>> Start

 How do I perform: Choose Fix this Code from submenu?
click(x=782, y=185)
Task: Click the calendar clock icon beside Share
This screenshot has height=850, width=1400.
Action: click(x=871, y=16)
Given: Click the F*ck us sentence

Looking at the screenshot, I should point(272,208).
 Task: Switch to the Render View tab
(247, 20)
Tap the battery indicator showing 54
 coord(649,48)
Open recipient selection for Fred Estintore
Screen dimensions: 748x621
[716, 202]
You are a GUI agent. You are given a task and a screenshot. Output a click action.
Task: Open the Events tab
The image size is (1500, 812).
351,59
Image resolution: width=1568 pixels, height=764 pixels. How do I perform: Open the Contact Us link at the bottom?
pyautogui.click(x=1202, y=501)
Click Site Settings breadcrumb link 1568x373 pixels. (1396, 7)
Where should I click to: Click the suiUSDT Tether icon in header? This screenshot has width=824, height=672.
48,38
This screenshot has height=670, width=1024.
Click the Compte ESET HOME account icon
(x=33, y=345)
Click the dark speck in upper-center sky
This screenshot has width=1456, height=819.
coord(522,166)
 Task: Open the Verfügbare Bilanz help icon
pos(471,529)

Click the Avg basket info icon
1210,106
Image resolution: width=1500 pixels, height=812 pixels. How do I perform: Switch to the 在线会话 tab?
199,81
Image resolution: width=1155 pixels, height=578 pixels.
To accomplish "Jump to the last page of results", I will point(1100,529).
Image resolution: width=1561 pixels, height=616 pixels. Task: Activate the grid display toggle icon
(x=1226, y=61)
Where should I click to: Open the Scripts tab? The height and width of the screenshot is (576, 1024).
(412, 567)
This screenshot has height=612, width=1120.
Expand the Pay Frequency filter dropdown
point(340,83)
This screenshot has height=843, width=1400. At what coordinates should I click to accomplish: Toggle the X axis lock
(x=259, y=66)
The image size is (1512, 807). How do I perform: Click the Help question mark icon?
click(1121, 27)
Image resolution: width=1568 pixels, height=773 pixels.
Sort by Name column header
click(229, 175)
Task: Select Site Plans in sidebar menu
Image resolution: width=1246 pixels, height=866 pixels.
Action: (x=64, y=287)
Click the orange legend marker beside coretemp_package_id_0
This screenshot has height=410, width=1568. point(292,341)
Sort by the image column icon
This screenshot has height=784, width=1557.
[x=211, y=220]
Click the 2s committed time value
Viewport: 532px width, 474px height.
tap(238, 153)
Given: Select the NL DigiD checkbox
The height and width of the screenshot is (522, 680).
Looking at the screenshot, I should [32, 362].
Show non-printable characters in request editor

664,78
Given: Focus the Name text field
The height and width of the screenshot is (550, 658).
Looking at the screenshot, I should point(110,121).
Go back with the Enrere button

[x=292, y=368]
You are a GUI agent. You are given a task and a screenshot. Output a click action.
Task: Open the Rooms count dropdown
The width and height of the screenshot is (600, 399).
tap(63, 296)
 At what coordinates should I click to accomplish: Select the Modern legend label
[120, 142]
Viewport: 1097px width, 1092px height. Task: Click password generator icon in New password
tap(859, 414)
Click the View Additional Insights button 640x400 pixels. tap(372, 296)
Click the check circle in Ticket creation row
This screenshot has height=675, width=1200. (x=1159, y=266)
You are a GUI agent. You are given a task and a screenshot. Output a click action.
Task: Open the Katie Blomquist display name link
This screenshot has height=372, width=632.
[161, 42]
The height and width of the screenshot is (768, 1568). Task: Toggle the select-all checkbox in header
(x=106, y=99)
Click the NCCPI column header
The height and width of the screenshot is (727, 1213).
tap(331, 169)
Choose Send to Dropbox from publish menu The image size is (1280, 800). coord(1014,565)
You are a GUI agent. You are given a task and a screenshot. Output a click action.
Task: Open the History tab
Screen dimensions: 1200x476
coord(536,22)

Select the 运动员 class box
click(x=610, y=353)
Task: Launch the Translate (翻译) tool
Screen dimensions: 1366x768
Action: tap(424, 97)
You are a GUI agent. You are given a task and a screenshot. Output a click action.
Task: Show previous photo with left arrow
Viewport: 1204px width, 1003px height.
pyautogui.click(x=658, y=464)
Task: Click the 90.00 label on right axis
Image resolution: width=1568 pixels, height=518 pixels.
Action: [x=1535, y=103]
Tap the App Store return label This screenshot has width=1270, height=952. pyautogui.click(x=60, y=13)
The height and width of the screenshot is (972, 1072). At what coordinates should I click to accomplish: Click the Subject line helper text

>> End

• [Exercise goal]: Gather every line above that contains the word "accomplish" and copy each of them out in full.

• [Full response]:
To accomplish "Jump to the last page of results", I will point(1100,529).
This screenshot has height=843, width=1400. At what coordinates should I click to accomplish: Toggle the X axis lock
 At what coordinates should I click to accomplish: Select the Modern legend label
The height and width of the screenshot is (972, 1072). At what coordinates should I click to accomplish: Click the Subject line helper text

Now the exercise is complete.